A legal claim has been filed in the High Court against Health Secretary Matt Hancock over the Government’s decision not to make public the full findings of a 2016 drill that tested preparedness for a flu pandemic.
NHS doctor Moosa Qureshi and journalist Tommy Greene, who are represented by law firm Leigh Day, are calling for the decision not to disclose the full findings to be declared unlawful.
They say the results of the simulation exercise must be published as the analysis is critical to holding the Government to account over its handling of the Covid-19 pandemic.
The 2016 exercise, codenamed Cygnus, tested the country’s ability to handle an influenza outbreak.
The three-day operation involved all levels of national, regional and local government as well as police and other organisations.
According to a report leaked to The Guardian last month, the exercise identified a “lack of joint tactical-level plans” for a public health emergency, with demand for services outstripping local capacity.
It also reportedly identified concerns about the expectation the social care system would be able to provide the level of support needed in the event of a serious outbreak.

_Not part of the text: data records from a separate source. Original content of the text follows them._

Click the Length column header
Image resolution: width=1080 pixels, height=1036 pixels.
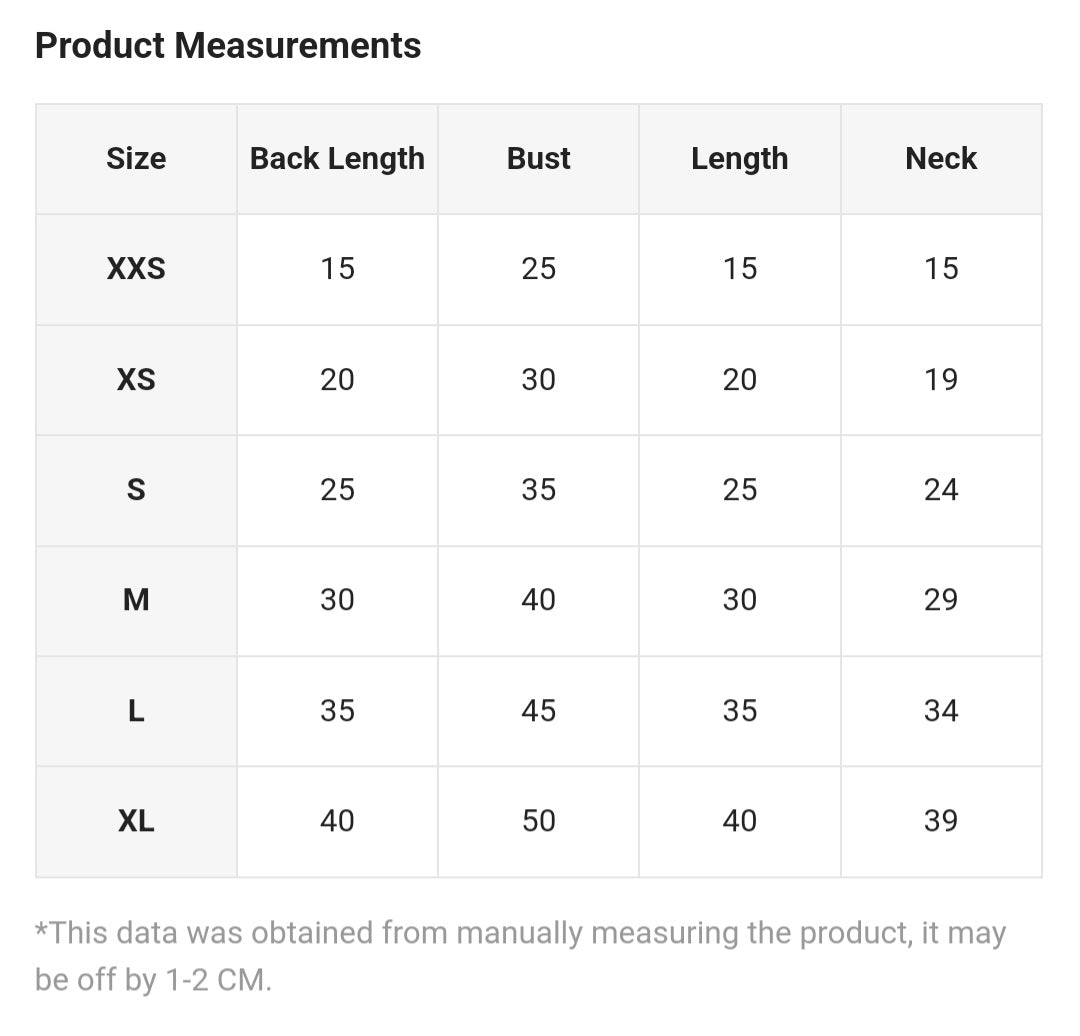[x=739, y=159]
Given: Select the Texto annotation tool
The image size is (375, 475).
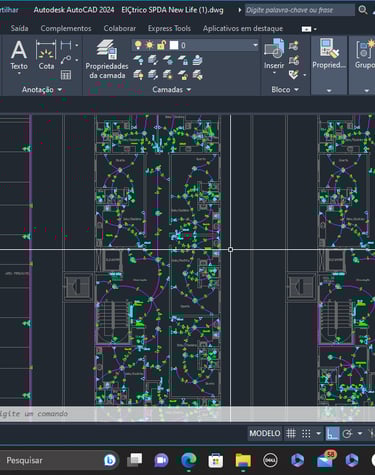Looking at the screenshot, I should [19, 55].
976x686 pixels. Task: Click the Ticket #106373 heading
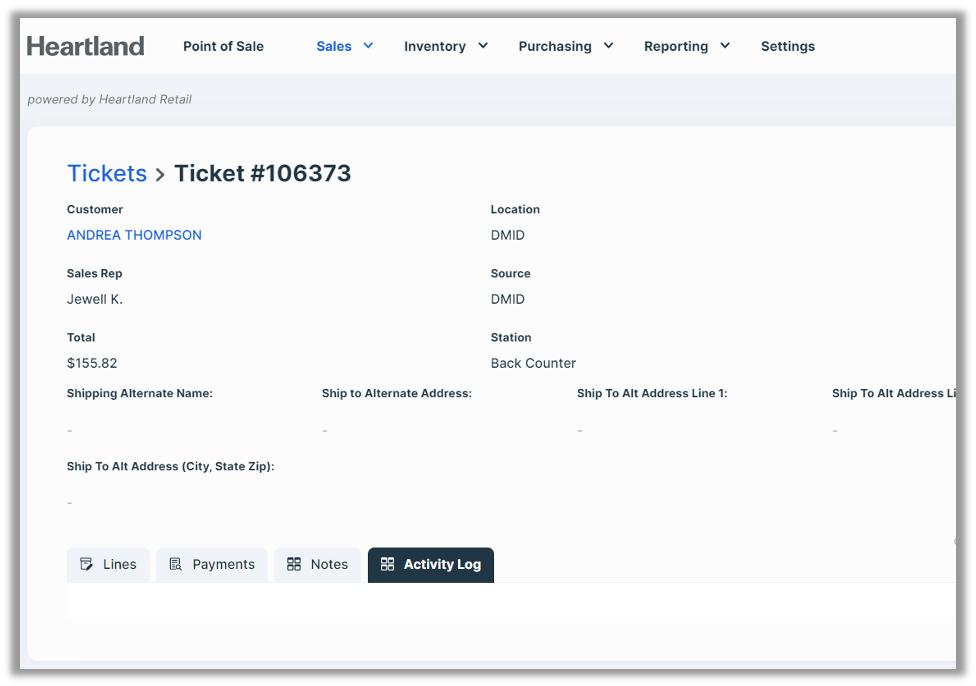262,173
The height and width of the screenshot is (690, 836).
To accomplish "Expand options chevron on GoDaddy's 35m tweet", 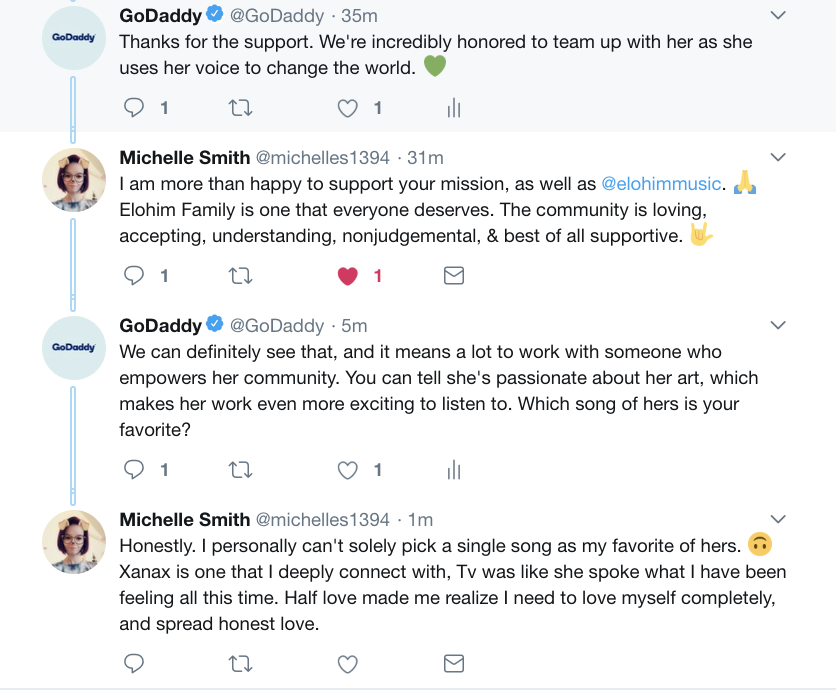I will (778, 16).
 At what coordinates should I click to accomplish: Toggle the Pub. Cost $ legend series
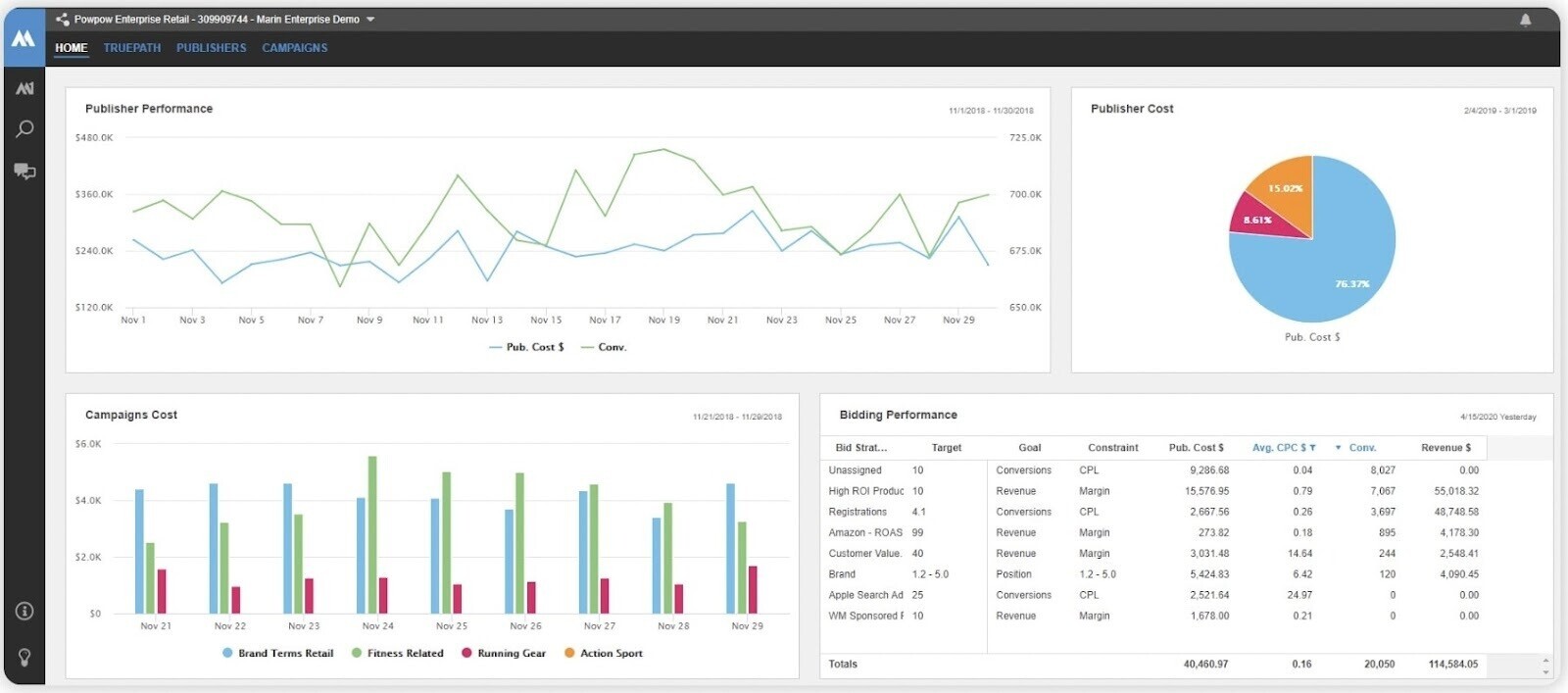pos(527,347)
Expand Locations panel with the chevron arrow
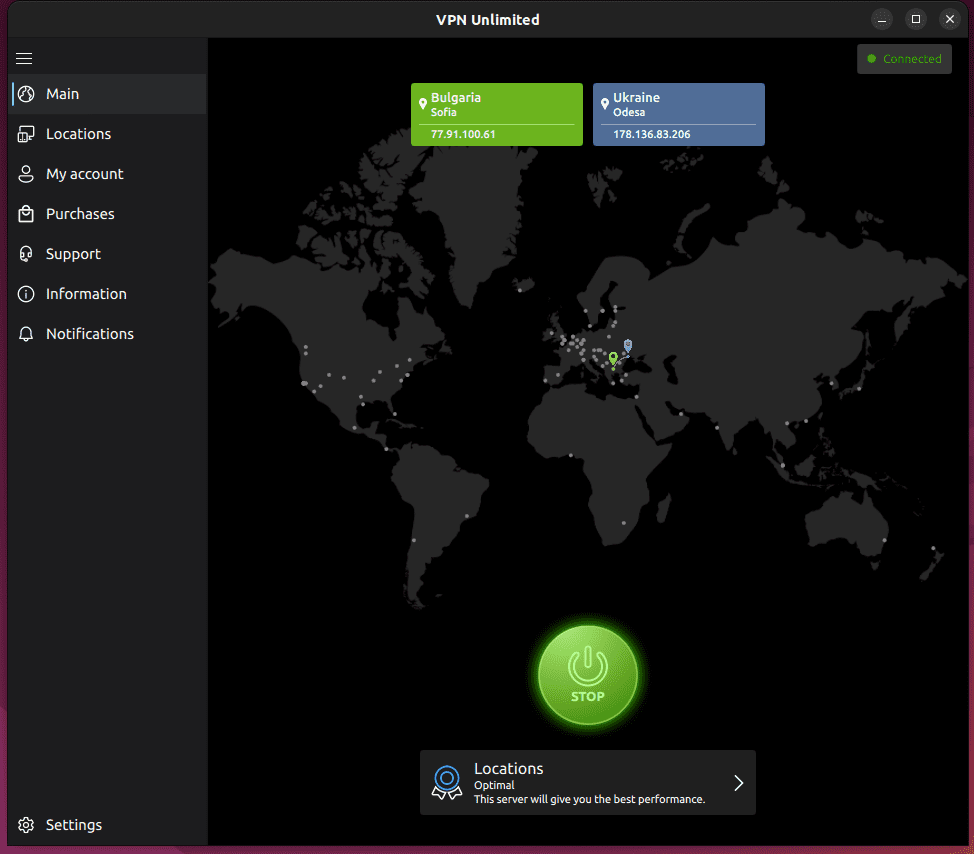974x854 pixels. click(738, 783)
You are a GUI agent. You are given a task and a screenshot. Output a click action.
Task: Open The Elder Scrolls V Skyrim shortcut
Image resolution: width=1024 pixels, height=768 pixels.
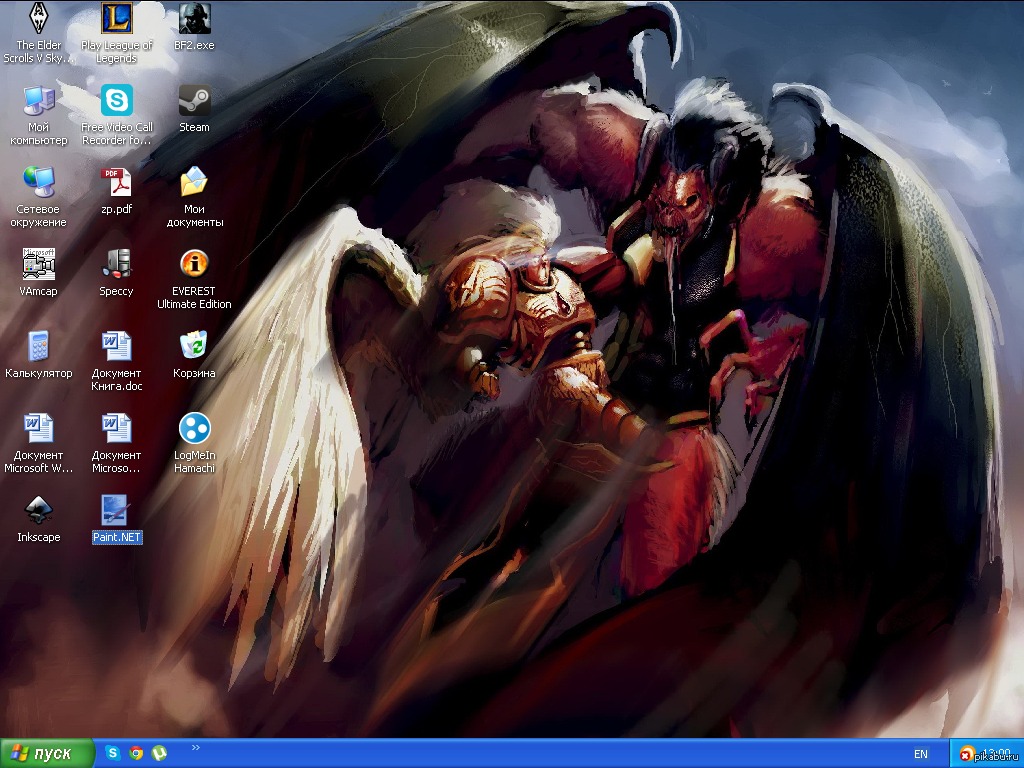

However, Dr Qureshi and Mr Greene believe that the full findings would also show the extent to which the UK had gaps in its stockpiling of personal protective equipment and inadequate provisions for critical care in hospitals.
Mr Greene says that the Government has denied Freedom of Information requests for full disclosure of the findings, leaving himself and Dr Qureshi with little choice but to take legal action in the interest of “Government transparency and accountability”.
“There is an overwhelming public interest in the full publication of the Cygnus Exercise’s findings,” he said. “This is both true for affording the public a sense of ownership in Government decisions as well as it is for allowing adequate scrutiny of policy to take place – which, in turn, will result in more effective governance.
“Like many of my colleagues when enquiring into the handling of the pandemic, I have encountered a Government response that has so far been characterised by secrecy and evasiveness.
“As we’re witnessing a considerable erosion of public trust in the face of a potential second wave, and as checks on decision-making – like the FOI Act – are weakened further, the argument for government transparency and accountability here could not be more urgent.”
Dr Qureshi added that Mr Hancock’s refusal to disclose the entire report “shows his callous disregard for human life.
“It damages our national response to this public health emergency if pandemic data is hidden from the nurses and doctors who are managing this crisis on the ground.
“We have repeatedly engaged with the Government to make the case for transparency but unfortunately the Health Secretary has refused to allow us to learn from Cygnus, without rhyme or reason.
“Regretfully, I have therefore been forced to instruct my solicitors to issue legal proceedings against the Government in the national interest.”